Best: Bellow, Lee and Hemingway- For Whom The Bell Tolls is now my touchstone of the perfect novel, and that surprised me: Hemingway not being all about bulls and testosterone. An all American top three!

Worst: do not read The Prague Cemetery

Authors I'll read more of now: Bellow and Xintan, possibly starting with Xintan, though first I'm going to find out just what has happened in Tibet...

Tuesday 20 December 2016

Advent Ending


My Advent began with a huge sense of expectation. What did I want God to do for me? Do for me this Advent? That turned into a greater sense of chastising challenge when the nothing transpired within the usual time-frame from an application that I had made. Was God my Father Christmas to deliver a list? I could only offer myself, like Mary, as a servant. Still believing that nothing is impossible for God, but thinking not this time. Then mid-week mid-Advent, an email came, followed by an interview, following by an offer.So, my Advent ending is a happy one, full of wonder that actually God heard the deepest desire of my heart, and blessed me.

This is Prince Charming's favourite Christmas song to sing, and he does sing it beautifully. There is a short burst of him on farcebook! (His band is called North.) I have been crocheting a snowflake for every day in December: some I give away, some I use on present wrapping, the rest are yarnbombing my Jacob's ladder- shall try to get it looking respectable enough to post!
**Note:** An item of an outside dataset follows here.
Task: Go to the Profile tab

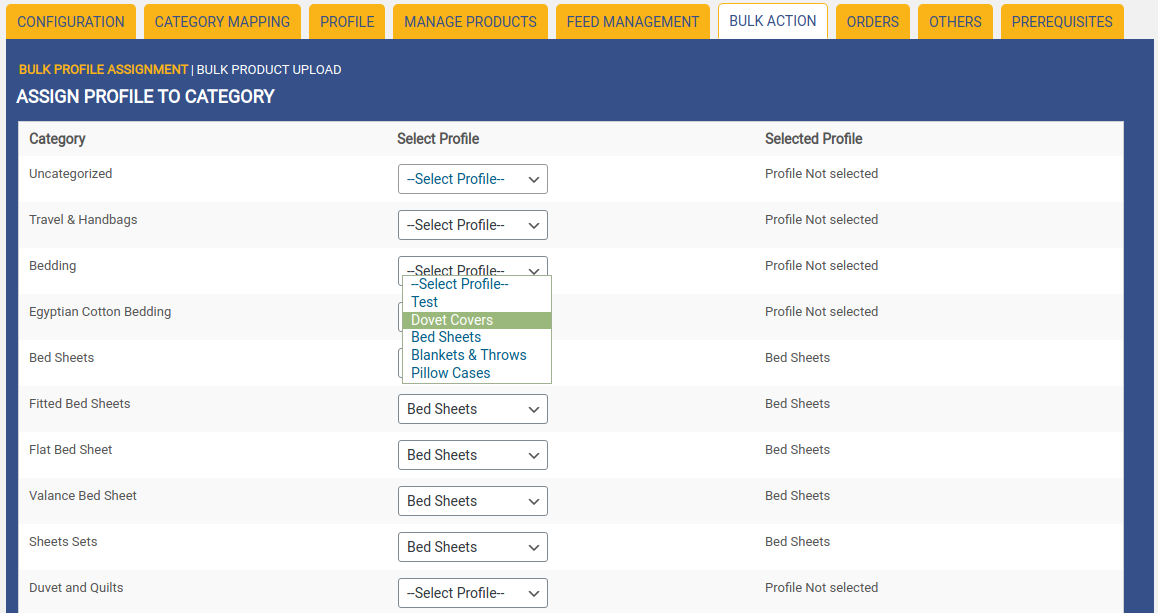Action: (x=347, y=22)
Snow is a bit of a theme- all wishful thinking thus far, with crisp frost giving way to cold rain this afternoon!

Meanwhile- may your Advent ending be a happy one, full of wonder and blessing.


Sunday 4 December 2016

Then December begins as well

It is an odd one, isn't it? Advent starts on the first of the four Sundays before Christmas day, but we get the Advent calendars, and the chocolate, out on 1st December. We do too. We have a fabric calendar, with twenty-four pockets, which are a bit tight for this year's generously proportioned H%r&e$.

We aren't organised, or consistent, enough to sign up for the on-line Advent Challenges, but we do steal their ideas! Last year I wrote out twenty-four challenges and stowed them away with the chocolate. This year I decided that we could jolly well come up with six each. So, on Wednesday night no-one got to leave the dinner table until everyone had written out their challenges. I was impressed! If all goes to plan the gerbils will be too- their care features high on some of the directives, and I didn't even write those!
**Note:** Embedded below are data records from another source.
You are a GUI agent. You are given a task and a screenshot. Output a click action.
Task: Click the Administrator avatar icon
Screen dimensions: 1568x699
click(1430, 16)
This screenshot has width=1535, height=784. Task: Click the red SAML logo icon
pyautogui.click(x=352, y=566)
So far the said gerbils have had half an hour of conversation, everyone in the family has had a great big hug, there is an anonymous Christmas card written and ready to be deposited on a desk in a school tomorrow, and someone has yet to ring the bell to pray at dinner. (We ring a bell to say grace, inspired by the constant thankfulness of the Sandras.) The strawberries take it all in very good heart.
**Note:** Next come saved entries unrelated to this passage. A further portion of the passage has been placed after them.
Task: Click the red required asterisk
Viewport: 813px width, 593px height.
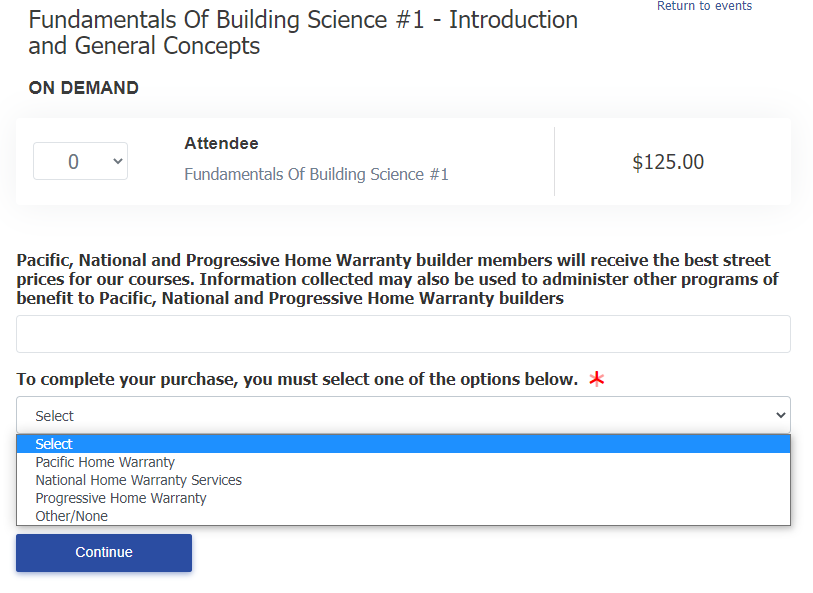Action: tap(597, 379)
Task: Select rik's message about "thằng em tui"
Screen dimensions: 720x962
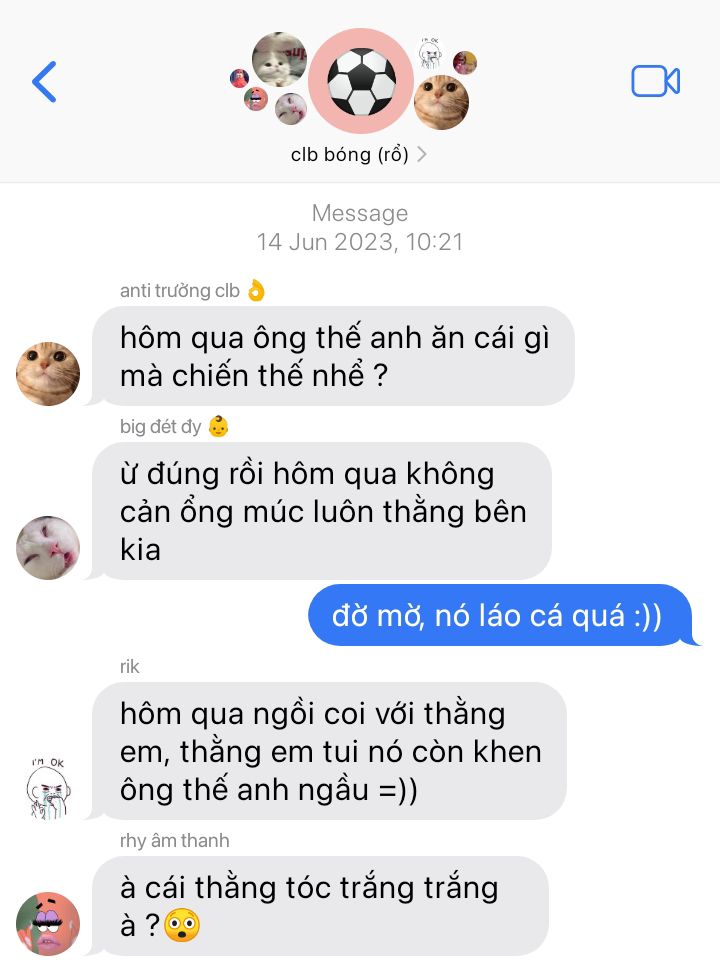Action: pyautogui.click(x=329, y=751)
I am taking it all in a very perplexed heart this week. The events of the week have made me think about what I expect when I come to God with answers to his question, "What do you want me to do for you?" Am I really expecting him, like PC and me I suppose at this time of the year, to give his child everything on their Christmas list? Am I really expecting the God of all Creation to be my personal Santa?

Prince Charming is once again leading worship at the cafe church that our church runs for three weeks of Advent.This morning's speaker looked at Mary, and stopped me in my thinking tracks. "'I am the Lord's servant,' Mary answered. 'May it be to me as you have said.'" Nothing is impossible with God.

Prince Charming was also leading carols at our Assembly Buildings at Stormont last night. The benediction was that lovely one, along the lines of wishing for us the unbridled joy of the angels, the perplexed curiosity of the shepherds, the unsettling peace of the Christ-child. PC sang this Ash song as one of his solo pieces- this is a version by Duke Special, a very distinctive Belfast musician, singer, songwriter, and man of faith. It's dedicated to MK, who saw Prince Charming's video on farcebook and wanted a bit more Norn Irish accent!

Time stands still

 Hello! Sending you all lots of love from Northern Ireland, where nothing much changes just as everything changes, as usual. Time has stood ...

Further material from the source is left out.